Task material:
--- Start ---
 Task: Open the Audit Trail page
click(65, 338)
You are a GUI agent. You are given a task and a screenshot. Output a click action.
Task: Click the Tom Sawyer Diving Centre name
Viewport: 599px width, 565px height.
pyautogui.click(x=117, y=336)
--- End ---
Given request: Replace every "Audit Trail" in the material above with "Activity Log" and reproduce the rest unchanged.

Solution to the problem:
 Task: Open the Activity Log page
click(65, 338)
You are a GUI agent. You are given a task and a screenshot. Output a click action.
Task: Click the Tom Sawyer Diving Centre name
Viewport: 599px width, 565px height.
pyautogui.click(x=117, y=336)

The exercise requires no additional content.